- **Job**
Transcribe every line of the listing below exactly as it appears, with no changes.
* Start Data in this exercise *
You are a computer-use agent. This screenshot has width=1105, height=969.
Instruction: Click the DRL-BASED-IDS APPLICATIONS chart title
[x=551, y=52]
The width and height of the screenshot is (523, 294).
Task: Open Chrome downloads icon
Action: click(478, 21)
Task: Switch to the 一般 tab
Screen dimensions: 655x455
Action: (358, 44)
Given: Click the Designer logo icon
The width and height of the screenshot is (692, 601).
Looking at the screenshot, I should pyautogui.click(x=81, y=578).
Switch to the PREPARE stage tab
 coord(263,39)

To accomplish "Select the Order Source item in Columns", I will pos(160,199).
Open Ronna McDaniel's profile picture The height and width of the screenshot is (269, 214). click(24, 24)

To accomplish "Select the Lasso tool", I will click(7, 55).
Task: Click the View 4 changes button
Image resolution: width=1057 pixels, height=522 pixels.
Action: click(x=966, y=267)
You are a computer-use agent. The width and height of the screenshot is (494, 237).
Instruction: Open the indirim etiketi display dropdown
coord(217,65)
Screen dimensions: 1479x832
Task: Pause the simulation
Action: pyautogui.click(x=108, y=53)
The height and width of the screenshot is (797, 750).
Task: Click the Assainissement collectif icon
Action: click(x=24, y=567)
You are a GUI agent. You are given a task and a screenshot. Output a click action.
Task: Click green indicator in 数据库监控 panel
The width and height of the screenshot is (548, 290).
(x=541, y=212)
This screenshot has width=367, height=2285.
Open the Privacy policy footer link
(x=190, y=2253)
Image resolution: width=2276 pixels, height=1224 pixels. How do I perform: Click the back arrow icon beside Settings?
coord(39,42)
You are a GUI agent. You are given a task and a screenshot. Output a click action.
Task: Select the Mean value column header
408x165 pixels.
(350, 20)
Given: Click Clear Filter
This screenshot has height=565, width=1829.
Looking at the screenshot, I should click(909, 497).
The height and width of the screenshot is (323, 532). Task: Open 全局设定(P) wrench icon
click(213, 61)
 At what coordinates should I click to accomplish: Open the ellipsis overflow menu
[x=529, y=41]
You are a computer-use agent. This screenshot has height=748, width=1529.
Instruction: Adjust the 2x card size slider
* End Data in this exercise *
- **Complete answer**
You are a computer-use agent. This screenshot has width=1105, height=969.
Instruction: Click the DRL-BASED-IDS APPLICATIONS chart title
[x=551, y=52]
The width and height of the screenshot is (523, 294).
Task: Open Chrome downloads icon
Action: click(478, 21)
Task: Switch to the 一般 tab
Screen dimensions: 655x455
Action: (358, 44)
Given: Click the Designer logo icon
The width and height of the screenshot is (692, 601).
Looking at the screenshot, I should pyautogui.click(x=81, y=578).
Switch to the PREPARE stage tab
 coord(263,39)

To accomplish "Select the Order Source item in Columns", I will pos(160,199).
Open Ronna McDaniel's profile picture The height and width of the screenshot is (269, 214). click(24, 24)

To accomplish "Select the Lasso tool", I will click(7, 55).
Task: Click the View 4 changes button
Image resolution: width=1057 pixels, height=522 pixels.
Action: click(x=966, y=267)
You are a computer-use agent. The width and height of the screenshot is (494, 237).
Instruction: Open the indirim etiketi display dropdown
coord(217,65)
Screen dimensions: 1479x832
Task: Pause the simulation
Action: pyautogui.click(x=108, y=53)
The height and width of the screenshot is (797, 750).
Task: Click the Assainissement collectif icon
Action: click(x=24, y=567)
You are a GUI agent. You are given a task and a screenshot. Output a click action.
Task: Click green indicator in 数据库监控 panel
The width and height of the screenshot is (548, 290).
(x=541, y=212)
This screenshot has width=367, height=2285.
Open the Privacy policy footer link
(x=190, y=2253)
Image resolution: width=2276 pixels, height=1224 pixels. How do I perform: Click the back arrow icon beside Settings?
coord(39,42)
You are a GUI agent. You are given a task and a screenshot. Output a click action.
Task: Select the Mean value column header
408x165 pixels.
(350, 20)
Given: Click Clear Filter
This screenshot has height=565, width=1829.
Looking at the screenshot, I should click(909, 497).
The height and width of the screenshot is (323, 532). Task: Open 全局设定(P) wrench icon
click(213, 61)
 At what coordinates should I click to accomplish: Open the ellipsis overflow menu
[x=529, y=41]
You are a computer-use agent. This screenshot has height=748, width=1529.
Instruction: Adjust the 2x card size slider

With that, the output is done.